The problem —
The lines you return should be those containing the string "computer", taken from the data below.

*** Opening of Record extracts ***

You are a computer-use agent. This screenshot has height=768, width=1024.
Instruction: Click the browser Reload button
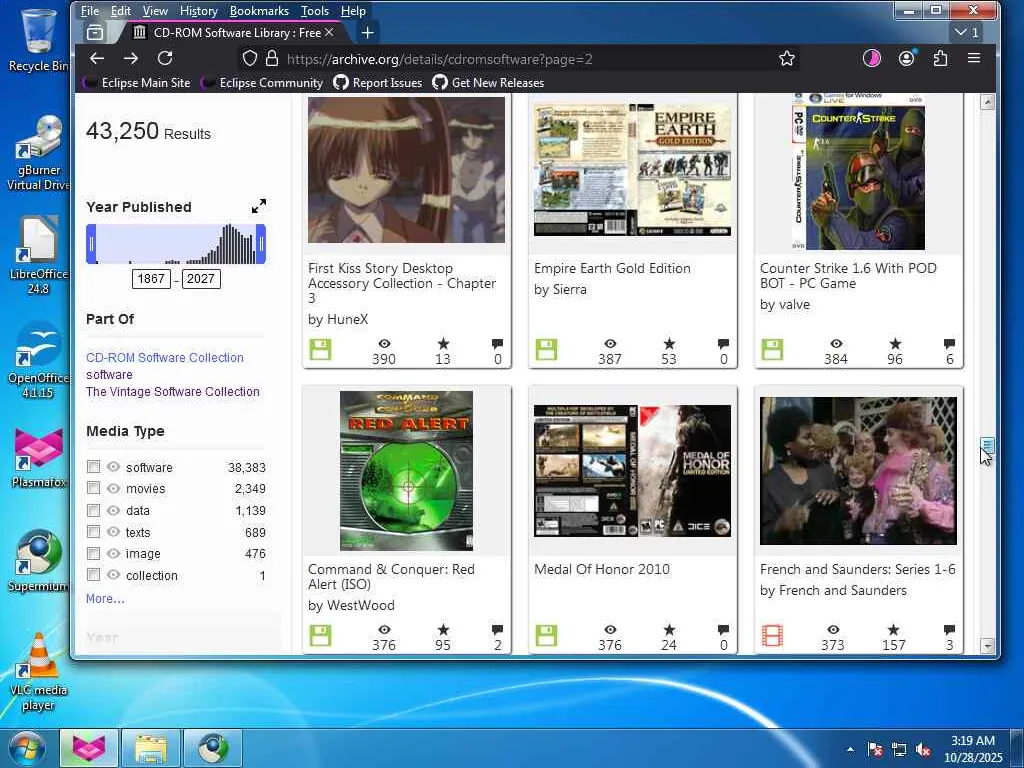pos(165,59)
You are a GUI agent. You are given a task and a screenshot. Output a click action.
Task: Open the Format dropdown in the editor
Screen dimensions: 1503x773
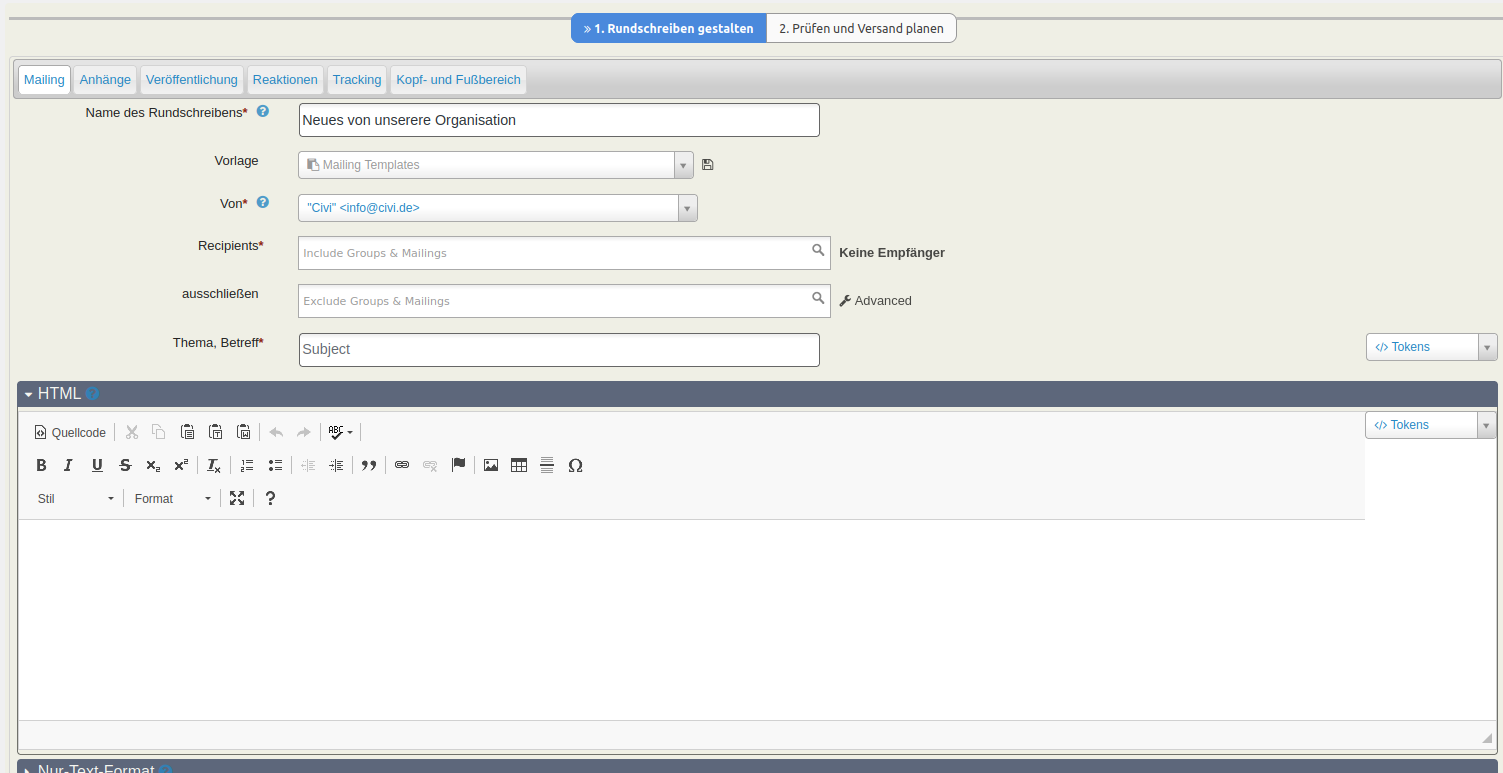coord(173,498)
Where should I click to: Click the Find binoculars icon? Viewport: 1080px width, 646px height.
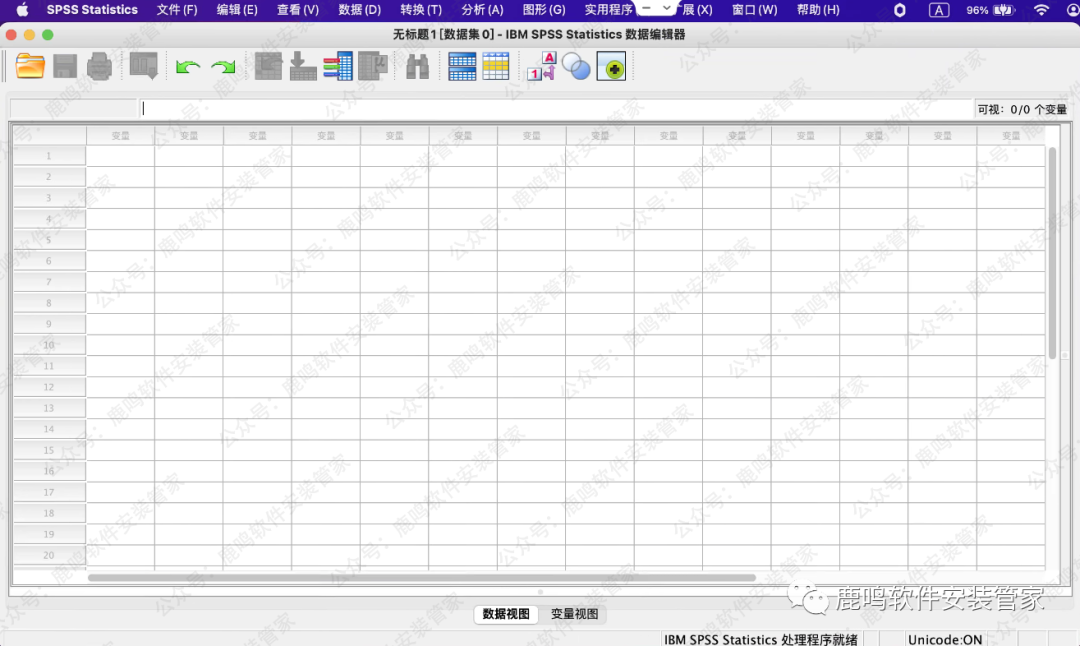click(416, 67)
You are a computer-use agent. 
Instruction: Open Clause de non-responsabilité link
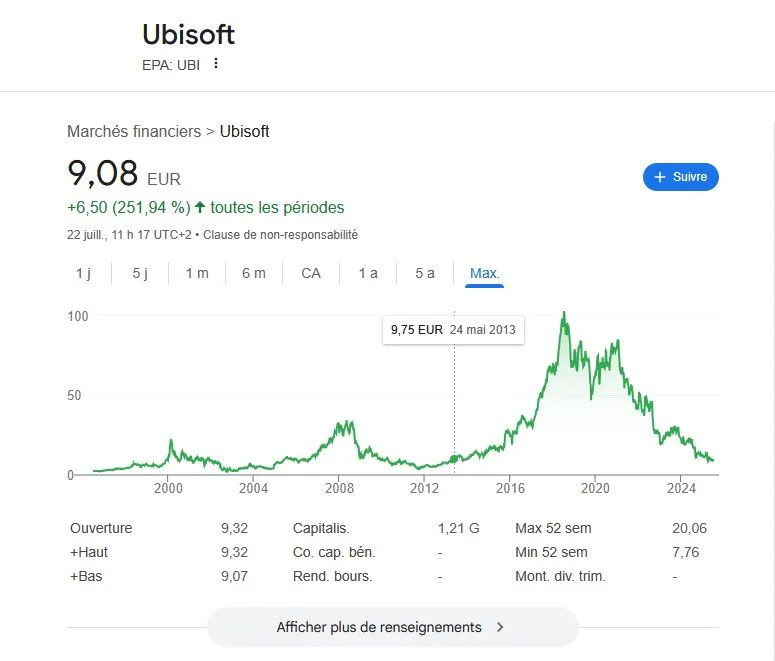pyautogui.click(x=280, y=235)
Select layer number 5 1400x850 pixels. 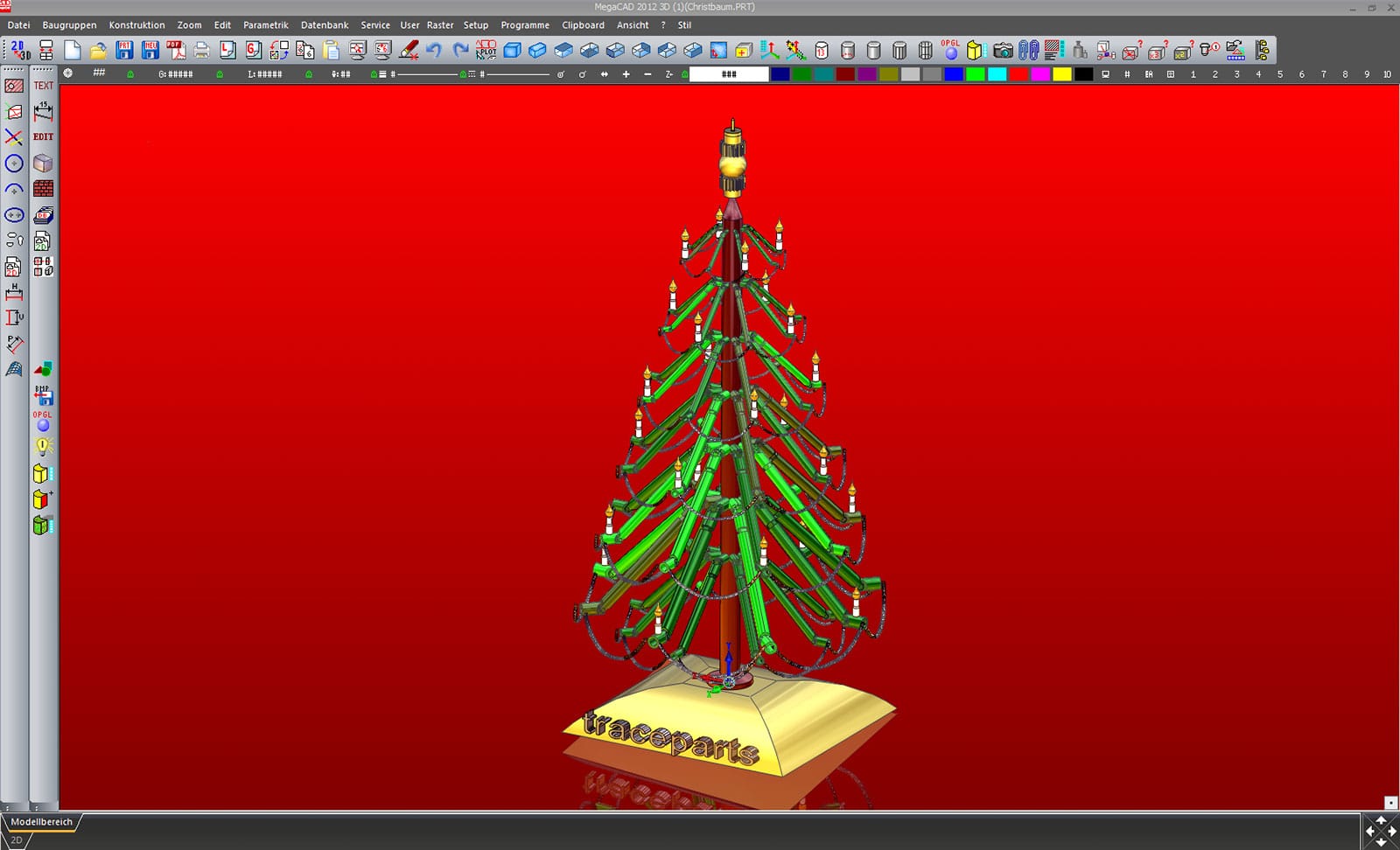[1279, 74]
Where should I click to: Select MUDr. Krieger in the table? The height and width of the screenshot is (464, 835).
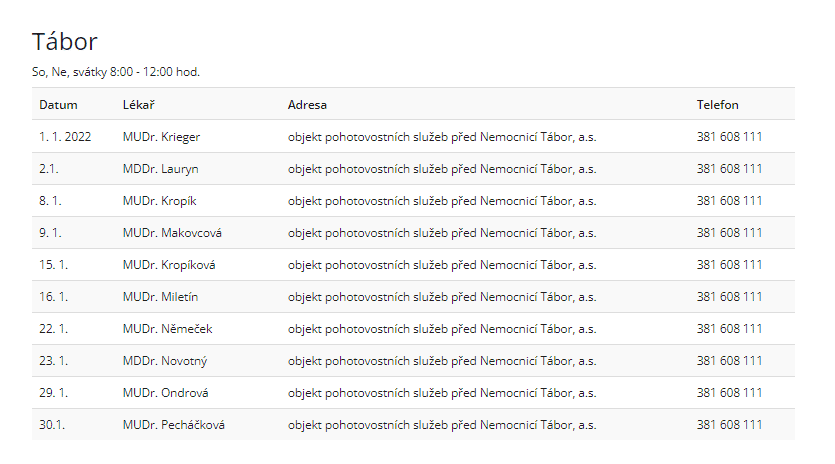[x=162, y=137]

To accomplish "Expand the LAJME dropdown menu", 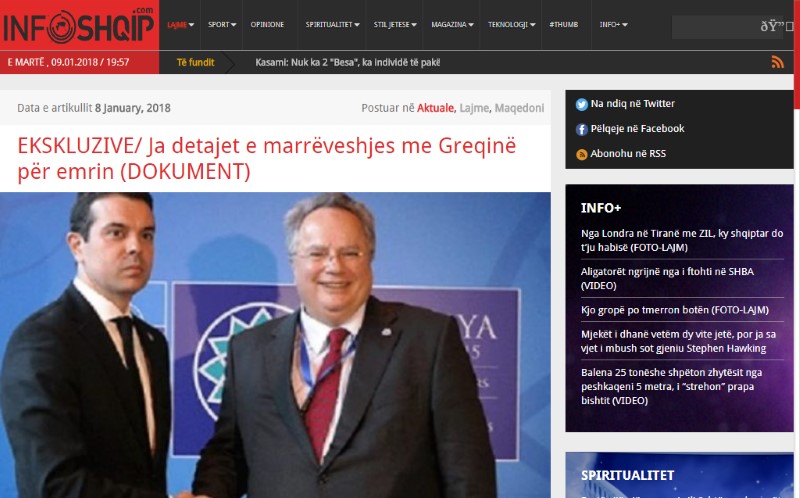I will 180,24.
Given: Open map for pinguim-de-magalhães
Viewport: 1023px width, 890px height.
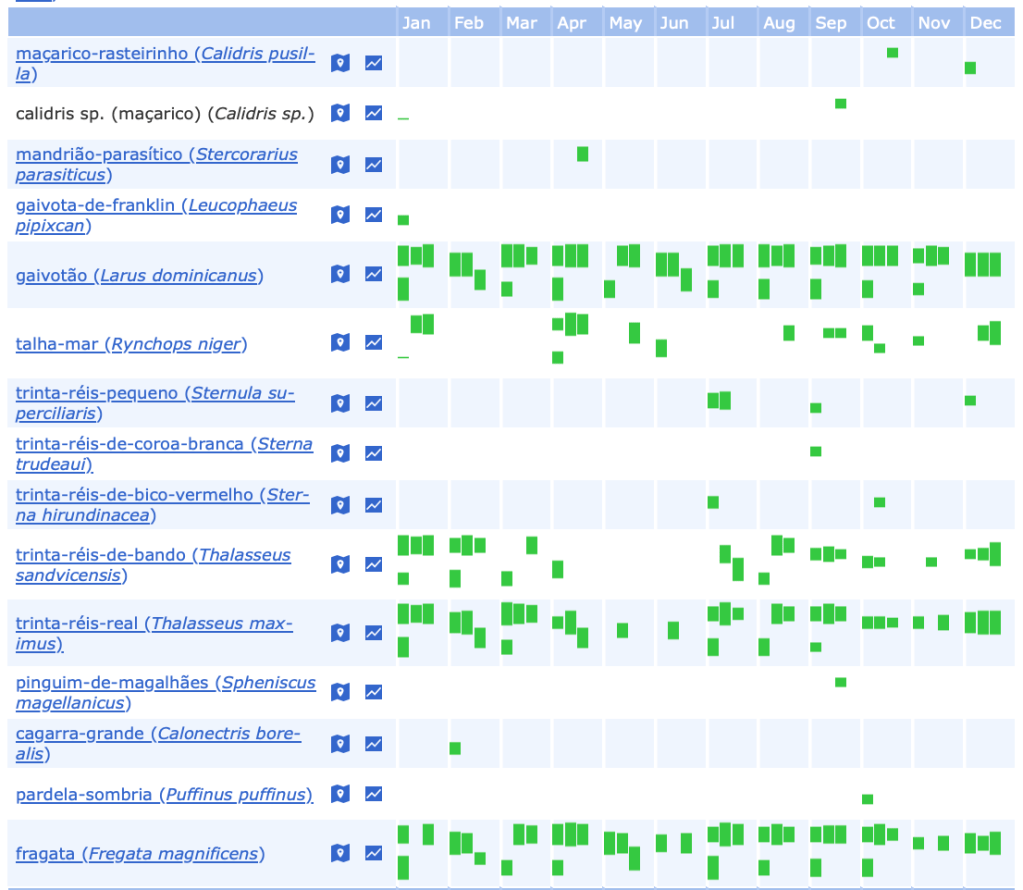Looking at the screenshot, I should point(340,692).
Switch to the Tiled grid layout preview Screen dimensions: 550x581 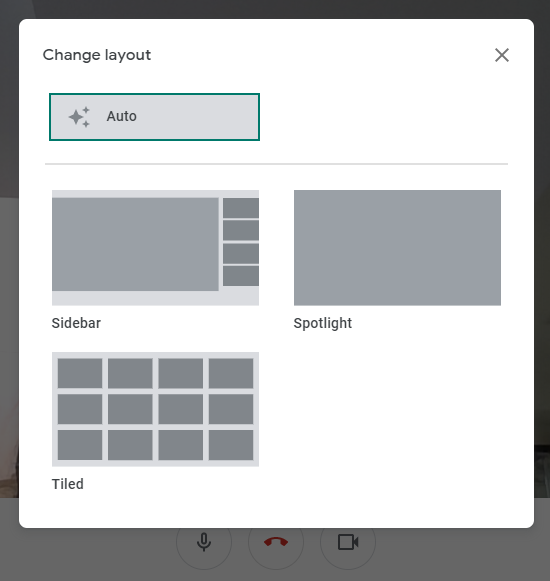(155, 409)
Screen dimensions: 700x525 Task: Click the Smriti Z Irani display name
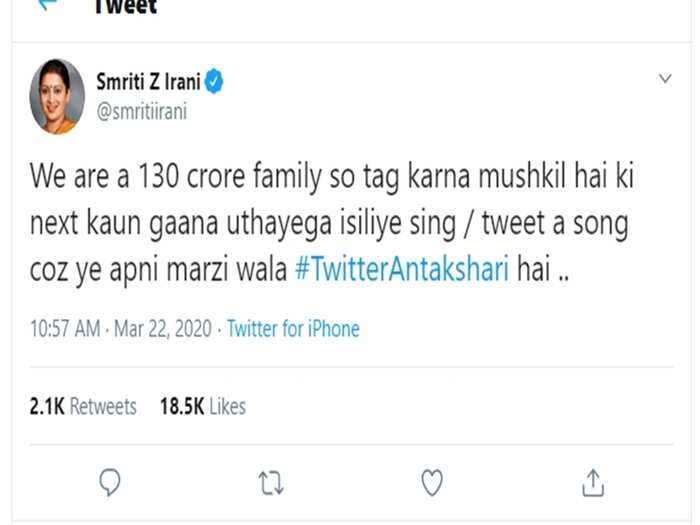pos(148,82)
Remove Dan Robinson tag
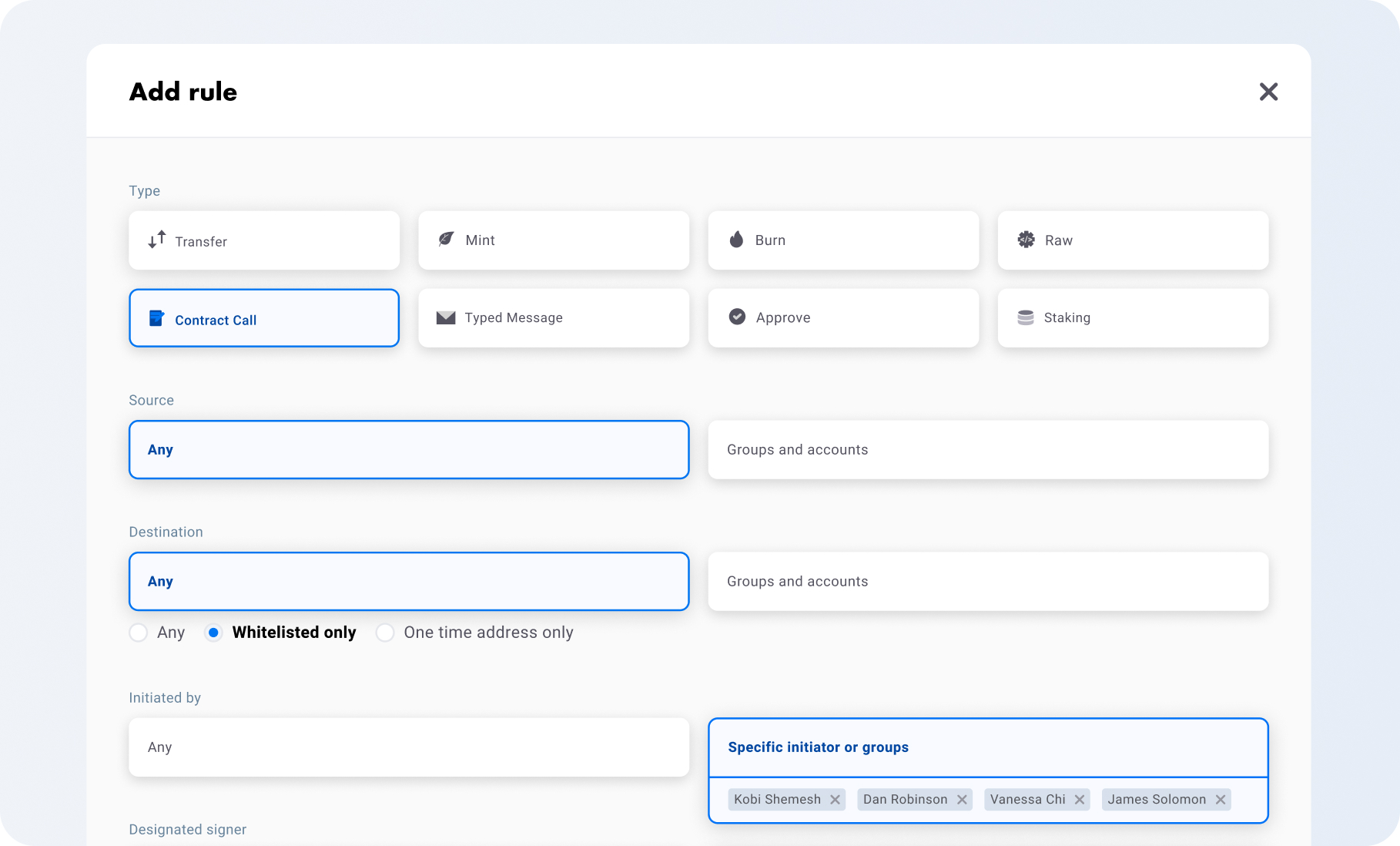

*** Close of Record extracts ***

Solution to this task —
You are a computer-use agent. This screenshot has height=768, width=1024.
You are a computer-use agent. 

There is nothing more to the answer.